As right-wing American clerics discovered orthodoxy, so did Moscow leaders. First Boris Yeltsin and then Vladimir Putin found in the Russian Orthodox Church an important symbol of national unity. Their governments increasingly gave the church semi-official status, and its Moscow Patriarchate oversaw a dramatic revival in the 1990s and 2000s.

Their efforts produced the World Congress of Families, which combines funding from conservative Russian oligarchs with the organizing know-how of groups like the National Organization for Marriage – a key player in California’s ban on same-sex marriage in 2008 (which was later overturned by the courts). ). At its annual meetings, religious traditionalists coordinate policies to promote the “natural family” and fight LGBTQ and reproductive rights around the world.

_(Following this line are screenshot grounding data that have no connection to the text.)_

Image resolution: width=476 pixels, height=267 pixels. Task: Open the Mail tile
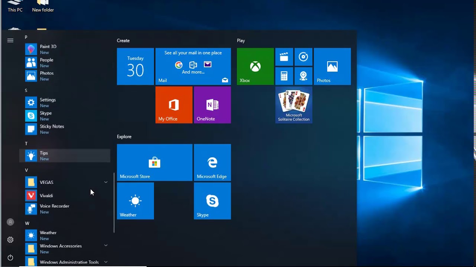[x=193, y=66]
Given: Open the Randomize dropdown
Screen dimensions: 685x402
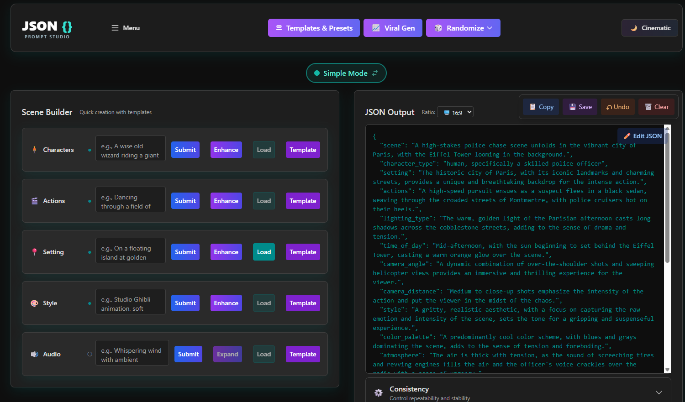Looking at the screenshot, I should [x=463, y=28].
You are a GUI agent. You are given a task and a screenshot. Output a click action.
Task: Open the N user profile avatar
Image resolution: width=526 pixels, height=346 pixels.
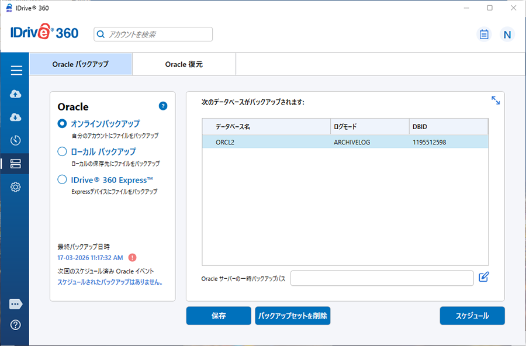507,34
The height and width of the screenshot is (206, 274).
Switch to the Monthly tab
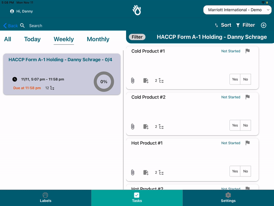click(x=98, y=39)
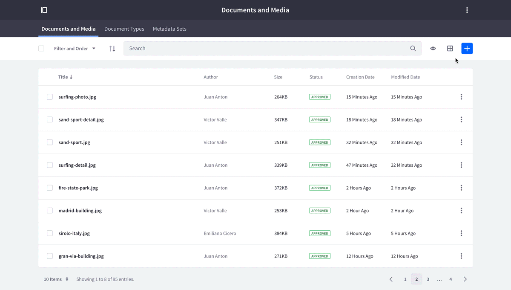
Task: Switch to the Metadata Sets tab
Action: click(169, 29)
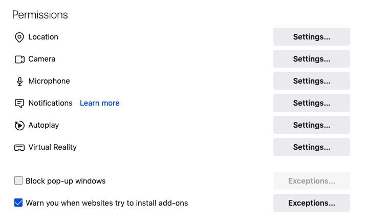Uncheck the add-ons install warning checkbox
The height and width of the screenshot is (221, 367).
click(x=18, y=203)
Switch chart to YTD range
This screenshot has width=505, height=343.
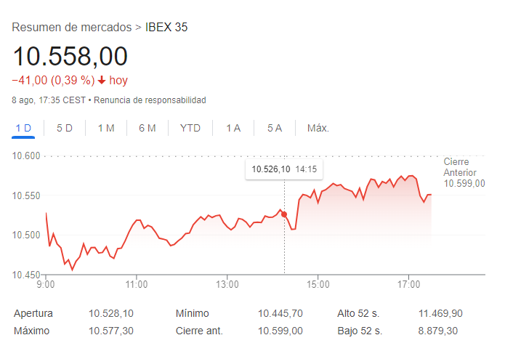[x=190, y=129]
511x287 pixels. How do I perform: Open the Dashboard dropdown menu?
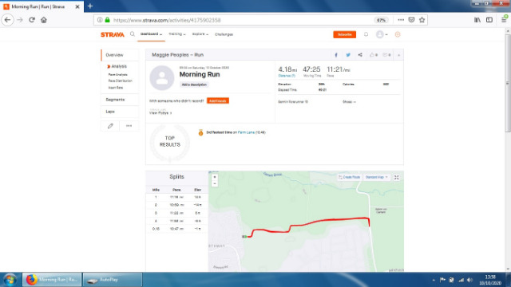[151, 34]
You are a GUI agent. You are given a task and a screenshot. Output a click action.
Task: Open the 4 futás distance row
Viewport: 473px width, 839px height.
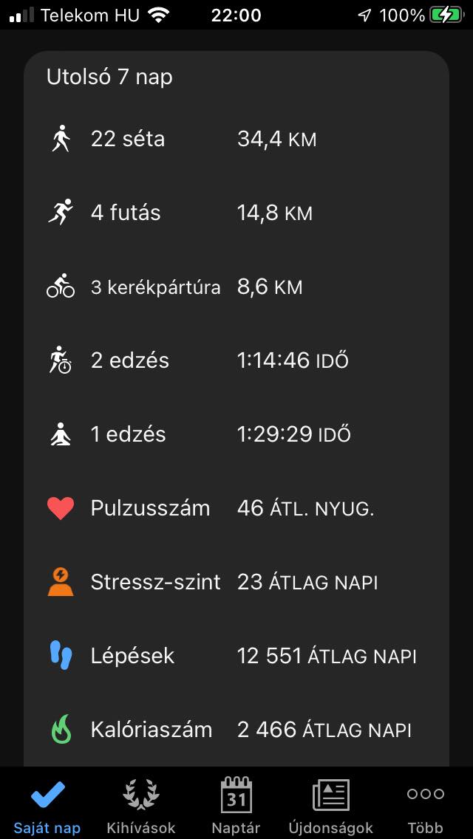(x=274, y=213)
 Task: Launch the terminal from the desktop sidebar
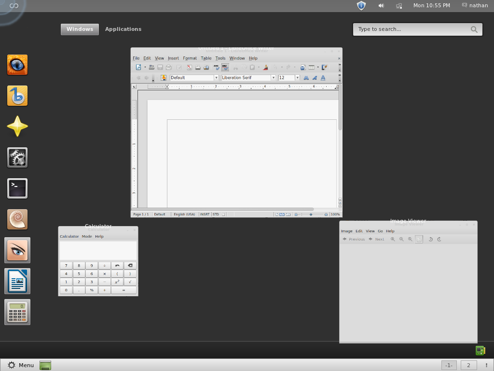pos(17,188)
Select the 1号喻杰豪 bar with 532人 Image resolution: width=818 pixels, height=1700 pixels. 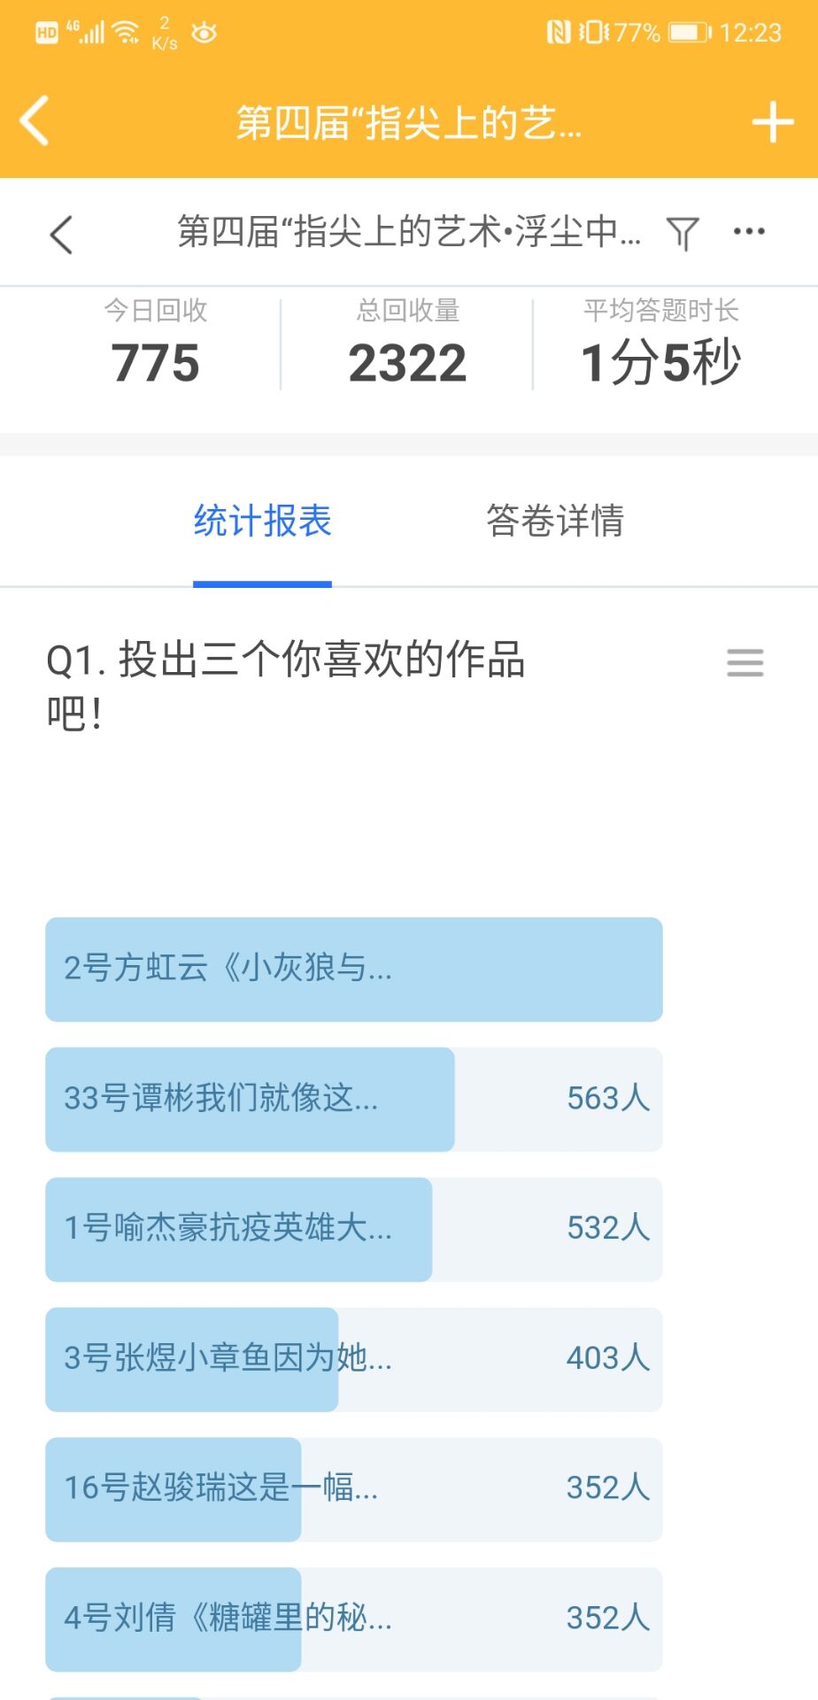(353, 1229)
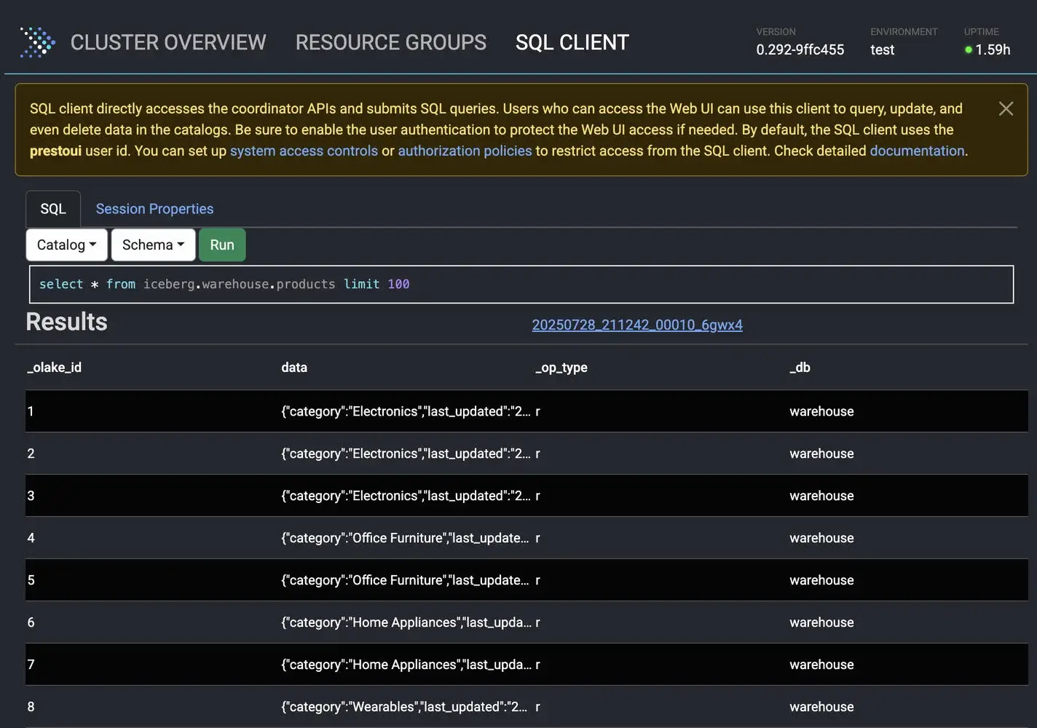The height and width of the screenshot is (728, 1037).
Task: Click the _olake_id column header
Action: [x=55, y=368]
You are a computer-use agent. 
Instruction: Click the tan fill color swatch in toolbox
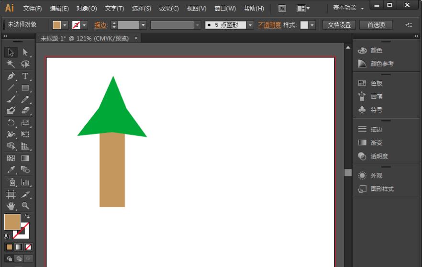[11, 222]
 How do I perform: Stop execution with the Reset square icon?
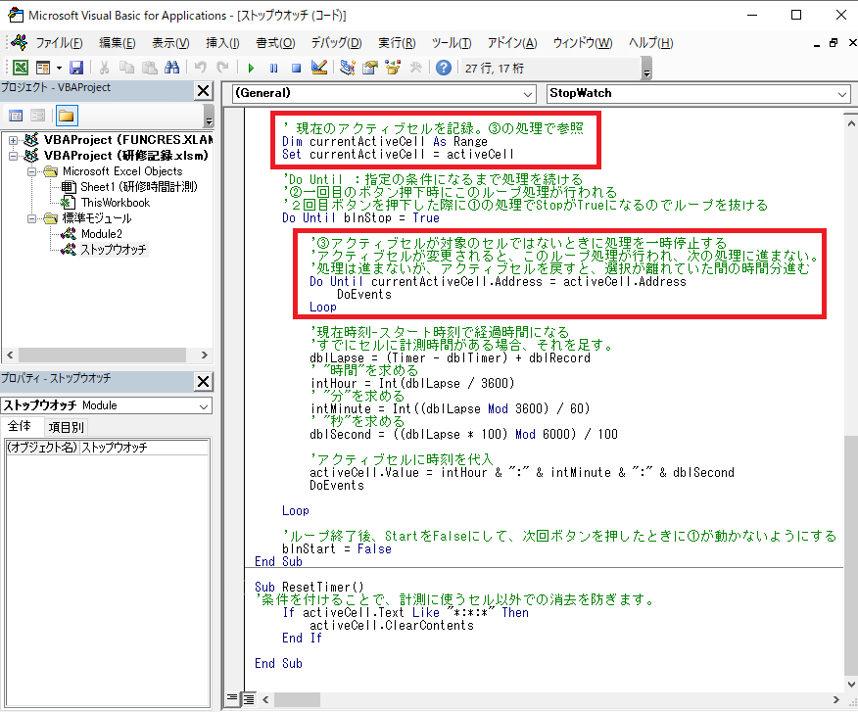tap(296, 68)
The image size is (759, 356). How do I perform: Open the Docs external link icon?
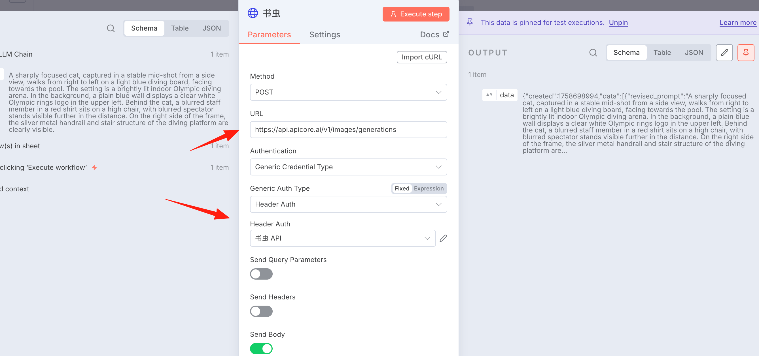(x=446, y=34)
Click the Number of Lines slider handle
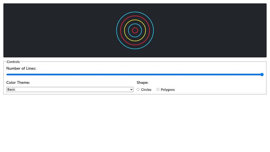 (262, 75)
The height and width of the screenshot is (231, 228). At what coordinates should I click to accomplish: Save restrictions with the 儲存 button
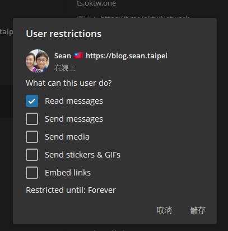[x=198, y=210]
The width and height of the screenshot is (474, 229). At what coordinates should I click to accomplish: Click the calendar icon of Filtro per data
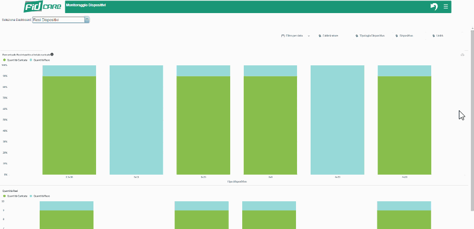(282, 36)
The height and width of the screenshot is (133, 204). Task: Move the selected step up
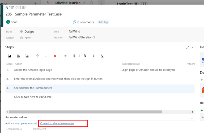[37, 56]
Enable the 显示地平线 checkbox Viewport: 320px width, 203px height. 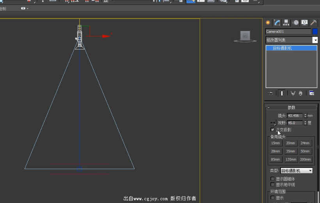[272, 185]

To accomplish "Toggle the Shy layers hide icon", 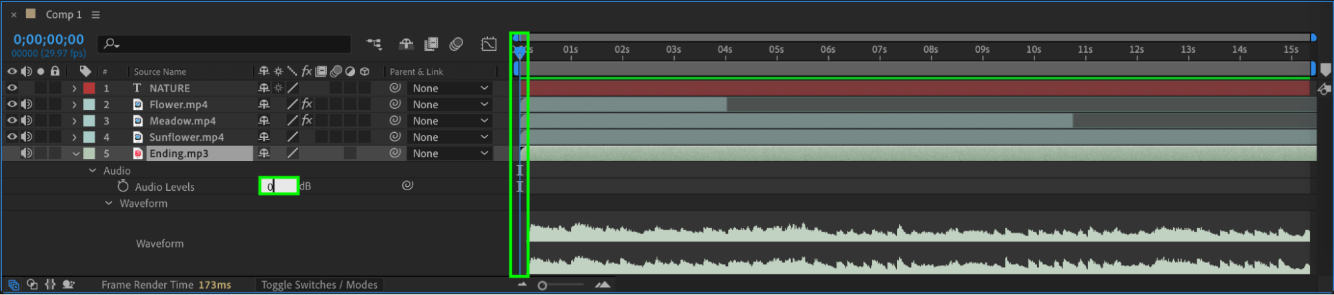I will tap(406, 44).
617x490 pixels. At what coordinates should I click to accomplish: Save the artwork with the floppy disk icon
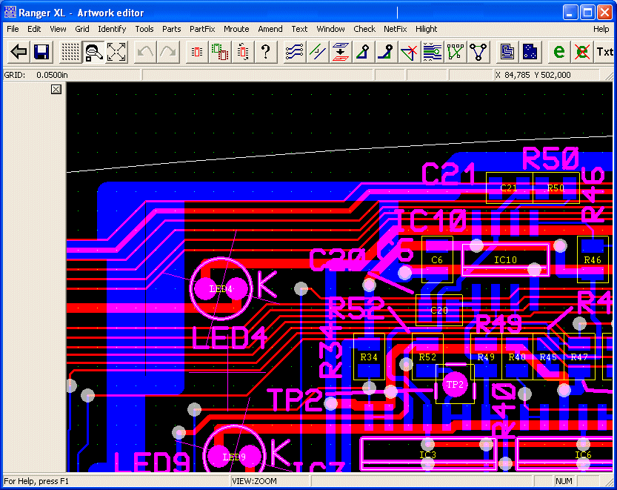pyautogui.click(x=41, y=52)
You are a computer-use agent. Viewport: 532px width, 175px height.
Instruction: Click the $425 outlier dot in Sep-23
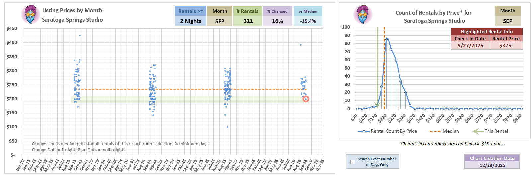pos(80,35)
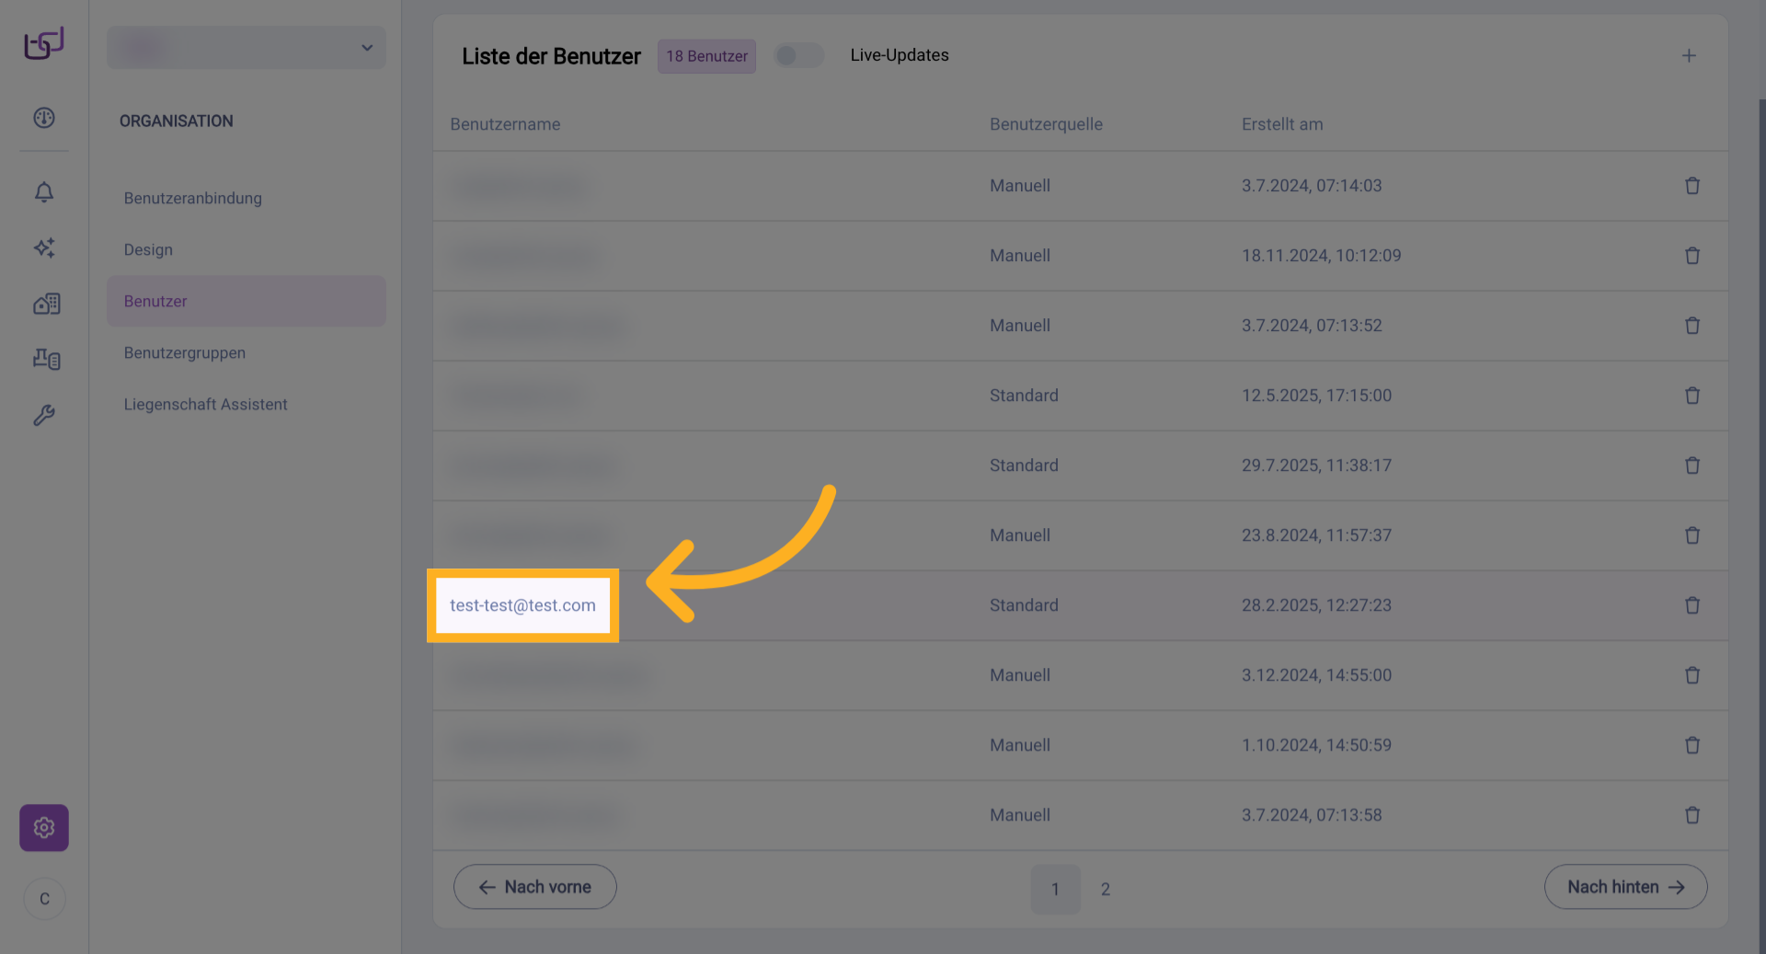Delete user created 18.11.2024, 10:12:09
1766x954 pixels.
1691,256
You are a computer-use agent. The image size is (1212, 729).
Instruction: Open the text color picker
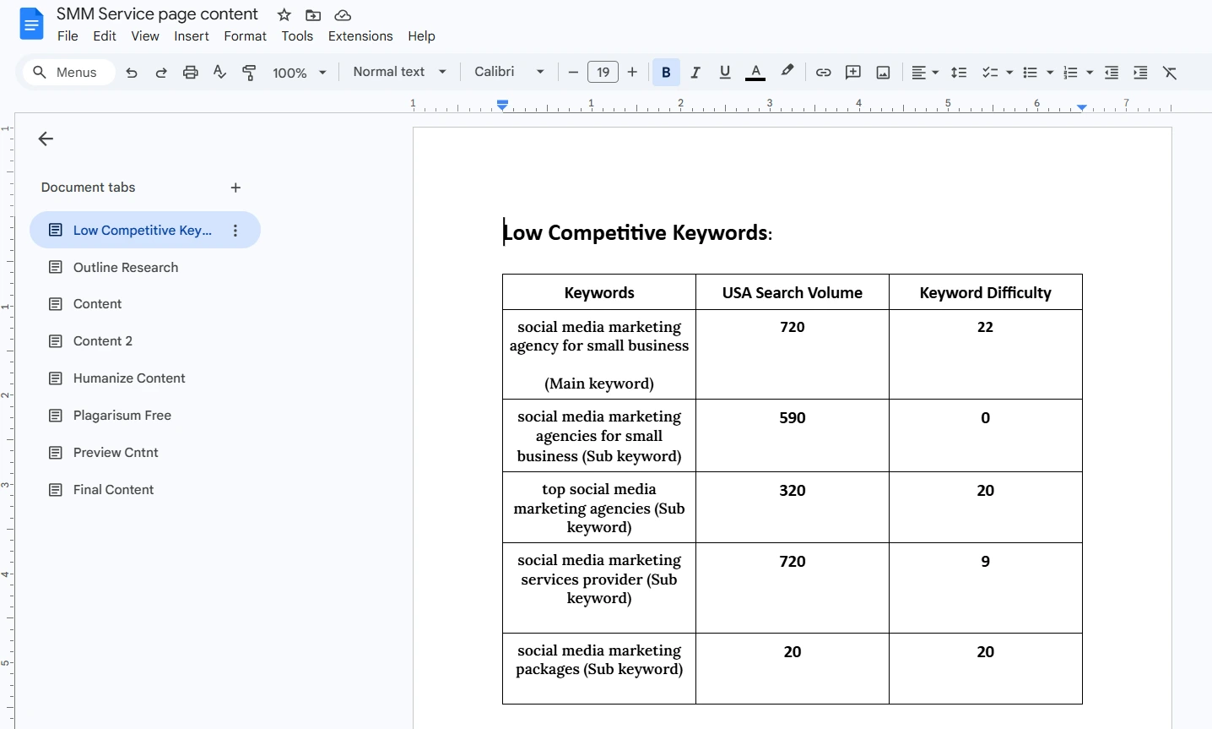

Russian Orthodox leadership in the global family values ​​movement makes Eastern Christianity an attractive symbol for some of the more repulsive exponents of the racist right – again demonstrating the racial subtext of overt sexual conservatism. Neo-Confederates defend Orthodoxy as the spiritual home of white nationalism. Converts played a role in the 2017 Charlottesville riot and the Jan. 6, 2021 Capitol uprising. The terrorist who claimed the lives of nine black people at a Charleston church had an Eastern Orthodox priest as his spiritual advisor. At the same time, the American alt-right has embraced Russia as the land of shameless whiteness and unreformed masculinity. Much to the chagrin of many Orthodox believers, these converts are making an impact within branches of Orthodoxy in the United States.